Cannibalisme : quand les humains s’entre-dévorent
1,45 millions d’années : c’est l’âge d’un tibia retrouvé au Kenya qui serait, selon une étude récemment parue dans Scientific Reports, le plus ancien témoignage de cannibalisme humain. Mais pourquoi donc les êtres humains se mangent-ils ? Éléments de réponse.
Barbarie et civilisation
« Nous les pouvons donc bien appeler barbares, eu égard aux règles de la raison, mais non pas eu égard à nous, qui les surpassons en toute sorte de barbarie » : l’exemple du cannibalisme, dont les récits en provenance d’une Amérique fraîchement découverte témoignent abondamment au XVIe siècle, sert de point de départ à la réflexion de Montaigne sur le relativisme des normes et des pratiques culturelles. Le philosophe souligne, dans ses Essais, que la cruauté des Amérindiens n’est pas plus grande que celle des Européens ; simplement, faute d’habitude, déconcertés par des pratiques qui ne sont pas les nôtres, nous la remarquons davantage.

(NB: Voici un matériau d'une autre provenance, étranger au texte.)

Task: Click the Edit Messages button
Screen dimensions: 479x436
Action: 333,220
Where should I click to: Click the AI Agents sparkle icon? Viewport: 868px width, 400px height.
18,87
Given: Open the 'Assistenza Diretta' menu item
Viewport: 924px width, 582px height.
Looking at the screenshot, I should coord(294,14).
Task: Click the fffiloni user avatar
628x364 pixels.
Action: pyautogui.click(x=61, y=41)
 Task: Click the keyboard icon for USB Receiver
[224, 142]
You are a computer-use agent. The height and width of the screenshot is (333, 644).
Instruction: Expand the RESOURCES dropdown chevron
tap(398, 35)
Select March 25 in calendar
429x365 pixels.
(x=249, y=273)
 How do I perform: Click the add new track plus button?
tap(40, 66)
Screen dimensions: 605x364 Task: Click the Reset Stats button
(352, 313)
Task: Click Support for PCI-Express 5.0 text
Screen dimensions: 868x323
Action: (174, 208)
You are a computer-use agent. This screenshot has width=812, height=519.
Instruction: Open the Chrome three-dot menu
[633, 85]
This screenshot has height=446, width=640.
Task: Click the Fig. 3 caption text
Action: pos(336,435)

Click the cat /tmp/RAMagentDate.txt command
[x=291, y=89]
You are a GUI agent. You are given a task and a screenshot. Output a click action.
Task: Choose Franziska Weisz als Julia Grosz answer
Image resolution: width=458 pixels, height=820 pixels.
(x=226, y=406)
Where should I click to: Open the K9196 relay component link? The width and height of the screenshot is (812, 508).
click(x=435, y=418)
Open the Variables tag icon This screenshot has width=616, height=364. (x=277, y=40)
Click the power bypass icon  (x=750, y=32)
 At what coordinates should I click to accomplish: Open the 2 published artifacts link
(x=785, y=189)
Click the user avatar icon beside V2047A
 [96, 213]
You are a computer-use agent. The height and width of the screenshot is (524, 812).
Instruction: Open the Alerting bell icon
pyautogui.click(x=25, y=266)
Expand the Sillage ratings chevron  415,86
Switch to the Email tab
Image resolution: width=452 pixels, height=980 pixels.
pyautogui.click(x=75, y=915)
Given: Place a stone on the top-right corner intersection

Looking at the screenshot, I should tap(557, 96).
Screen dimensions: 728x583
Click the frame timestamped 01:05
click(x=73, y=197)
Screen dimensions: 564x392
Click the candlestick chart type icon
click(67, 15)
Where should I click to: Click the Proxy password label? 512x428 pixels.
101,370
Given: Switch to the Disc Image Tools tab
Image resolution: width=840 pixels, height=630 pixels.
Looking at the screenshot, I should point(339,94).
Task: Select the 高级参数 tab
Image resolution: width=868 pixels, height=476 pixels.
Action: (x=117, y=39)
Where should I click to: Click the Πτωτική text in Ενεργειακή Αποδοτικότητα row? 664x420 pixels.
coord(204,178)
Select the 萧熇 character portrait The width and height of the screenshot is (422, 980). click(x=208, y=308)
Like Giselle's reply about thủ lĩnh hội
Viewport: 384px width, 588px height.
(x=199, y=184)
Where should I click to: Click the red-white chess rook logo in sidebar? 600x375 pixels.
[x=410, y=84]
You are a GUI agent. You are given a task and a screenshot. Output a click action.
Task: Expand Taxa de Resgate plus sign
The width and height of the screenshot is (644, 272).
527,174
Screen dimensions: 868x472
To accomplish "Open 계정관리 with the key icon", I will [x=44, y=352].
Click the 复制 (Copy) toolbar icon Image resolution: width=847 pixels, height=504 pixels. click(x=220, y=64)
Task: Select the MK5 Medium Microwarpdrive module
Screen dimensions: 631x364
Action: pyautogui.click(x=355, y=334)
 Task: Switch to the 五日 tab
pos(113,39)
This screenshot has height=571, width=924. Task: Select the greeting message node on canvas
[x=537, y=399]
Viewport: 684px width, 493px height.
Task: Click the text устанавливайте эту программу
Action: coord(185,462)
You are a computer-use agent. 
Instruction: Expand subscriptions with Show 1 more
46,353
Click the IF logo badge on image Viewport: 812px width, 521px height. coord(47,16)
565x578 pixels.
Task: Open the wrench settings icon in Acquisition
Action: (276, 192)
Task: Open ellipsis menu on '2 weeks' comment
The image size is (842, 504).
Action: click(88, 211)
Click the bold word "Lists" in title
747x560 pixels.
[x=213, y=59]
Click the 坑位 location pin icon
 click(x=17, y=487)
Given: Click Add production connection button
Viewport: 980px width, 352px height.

N’y a-t-il pas tout de même, dans le fait pour un humain de manger un congénère, une forme d’ensauvagement, un dévalement de la personne humaine, une déchéance vers un niveau tout juste animal où les nécessités vitales l’emportent entièrement sur les valeurs morales ? La faim brute sur la civilisation ? Le cannibalisme, note la préhistorienne Marylène Patou-Mathis dans Neandertal de A à Z (Allary Éditions, 2018), est très fréquemment présenté comme le règne d’une « nature ensauvagée opposée à la culture ». Il est assurément des cas où la faim a pu conduire à des actes d’anthropophagie – ce fut en particulier le cas de la famine soviétique de 1921-22 en Russie, dont le pouvoir léniniste était largement responsable, ou bien plus tôt dans le reste de l’Europe aussi, comme dans certains cas extrêmes de grandes famines médiévales telles que celle du XIe siècle en France. « Chose rarement entendue au cours des âges, une faim enragée fit que les hommes dévorèrent de la chair humaine », raconte le moine-chroniqueur médiéval Raoul le Glabre (985-v.1047) dans son Histoire de France et de Bourgogne. Dans De l’inégalité parmi les sociétés (1997), le biologiste, historien et géographe américain Jared Diamond suggère que « le manque de protéines est probablement […] la raison ultime pour laquelle le cannibalisme était répandu dans les sociétés traditionnelles des hauts plateaux de Nouvelle-Guinée ».